Numerous lakes dot the area, the largest being Biogradsko jezero. An asphalt road leads up to the lake, and with such easy access it often gets very busy. There is a visitor centre and a path round the lake with benches and wooden walkways which takes about 1 hour to walk. Interpretive boards are peppered at intervals along the trail outlining the natural history of the area, and despite the busy and rather touristy nature of the lake, it retains a sense of the primeval about it.
But wander away from the lake, and it soon becomes much quieter. We took a walk up through the woods, heading for the Laništa katun at 1340m. A katun is a house or group of houses used by shepherds and their families in the summer months when they move their livestock up to the higher pastures for grazing. Here, they will tend their animals, pick and dry herbs for mountain tea, collect fruits, and make preserves, cheese and rakija to tide them over the winter months.
Laništa occupies a beautiful spot on a grassy col, with views all round and into the valley below. We were invited into the home of one family, shown round and treated to homemade cheese and rakija – a very special moment.
Between them, Bjelasica and Biogradska Gora show two very different sides of the massif, but both maintain a subtlety that allows them to reveal their charms gradually, in contrast to the jaw-dropping scenery of elsewhere.
It might be easy to ignore Bjelasica in favour of the higher-profile Biogradska Gora, and to overlook both in the face of the big-hitting star attractions. But if you have time, these gentle giants and ancient forests are well worth exploring, showing a different, more reflective side to the landscape.
Located to the east of Mojkovac and Kolašin, Bjelasica is a range of peaks with a different aspect to those of Durmitor or the Prokletije.

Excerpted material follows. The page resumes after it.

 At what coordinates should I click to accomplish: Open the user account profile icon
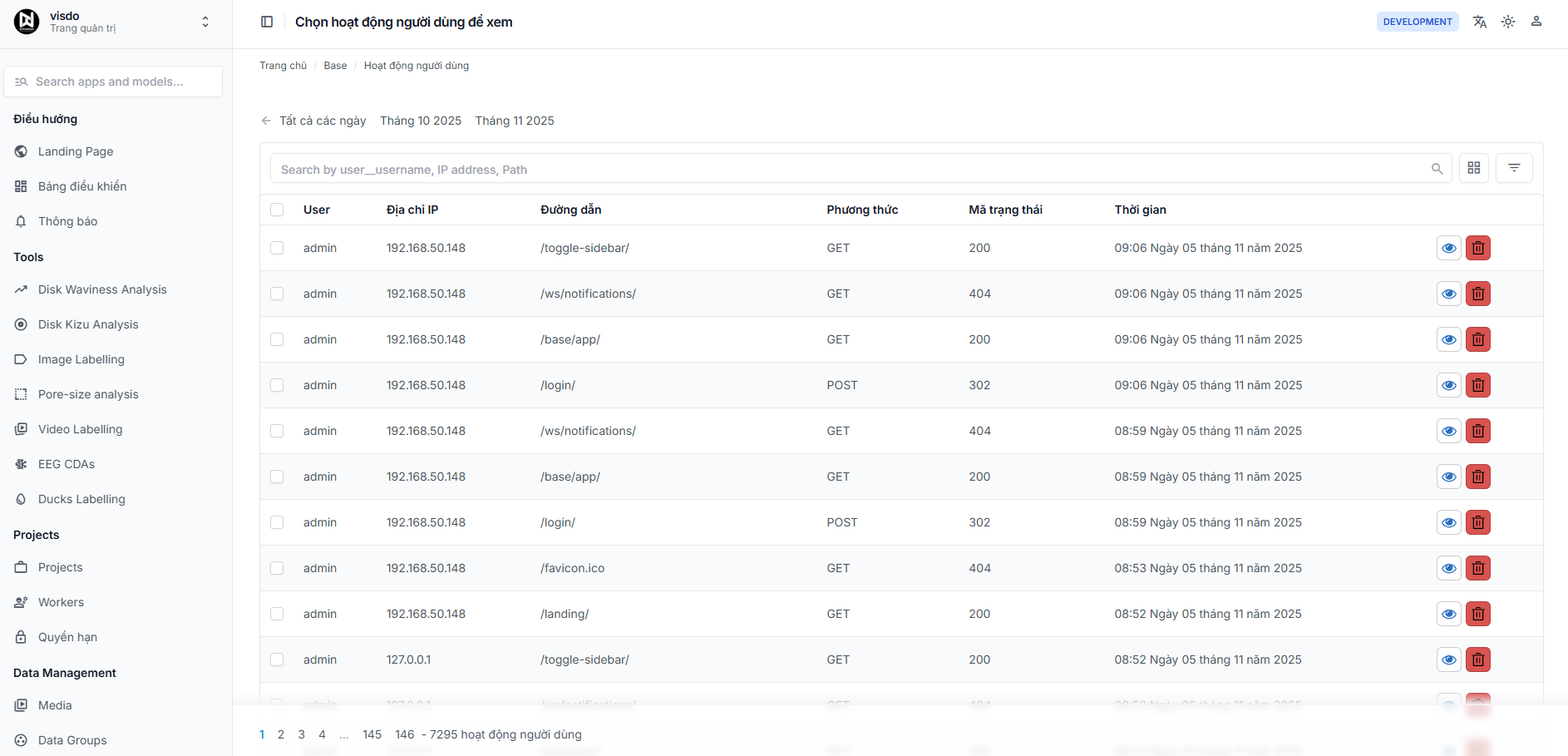pyautogui.click(x=1536, y=22)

Actually, the term “mountain” might be slightly misleading in reference to Bjelasica: more correctly it is the name given to a range of peaks topping out at just over the 2100m mark, and which includes the Biogradska Gora NP on its western flank. In total, the area comprises some 630km² and measures roughly 30km across at the widest point, with much of the high ground consisting of gently rounded summits and grassy ridges.
Our walk there began high up on the mountain at the Cmiljace Mountain Hut (1760m). Saying that makes getting to the start sound easy. In fact, it took a 4WD, an hour and some not-inconsiderable driving skills to negotiate the tortuous, twisting, washed-out track, and it has to rate as one of the more interesting and dramatic transfers to a trailhead that we have ever made.
Having achieved the 1970m summit of Turiak, we skirted a low secondary summit and descended to a katun where we stopped for a break to chat with the owners and share mountain tea and homemade cheese.
Later, we descended through the woods to reach Šiško Lake, a beautiful glacial lake nestled below a backdrop of peaks where even in late July patches of snow still lingered on the north facing slopes.
The route out of the mountain was every bit as memorable as the way in. We descended a stony track through a beautiful valley where scenes of daily farming life were playing out in seemingly idyllic circumstances. Picking wild strawberries, we watched men and women working in the fields and saw trucks pass piled high with loads of hay, topped by laughing children.
On the western edge of Bjelasica is the Biogradska Gora NP, the oldest National Park in Montenegro and a UNESCO World Biosphere Reserve. Some of Europe’s most untouched forest can be found here: more than 80 species of tree have been recorded, some of which are more than 500 years old and reaching up to 60m in height, as well as in excess of 20 plant families. There is much wildlife, too, including bear, wolf, chamois, fallow deer and eagle.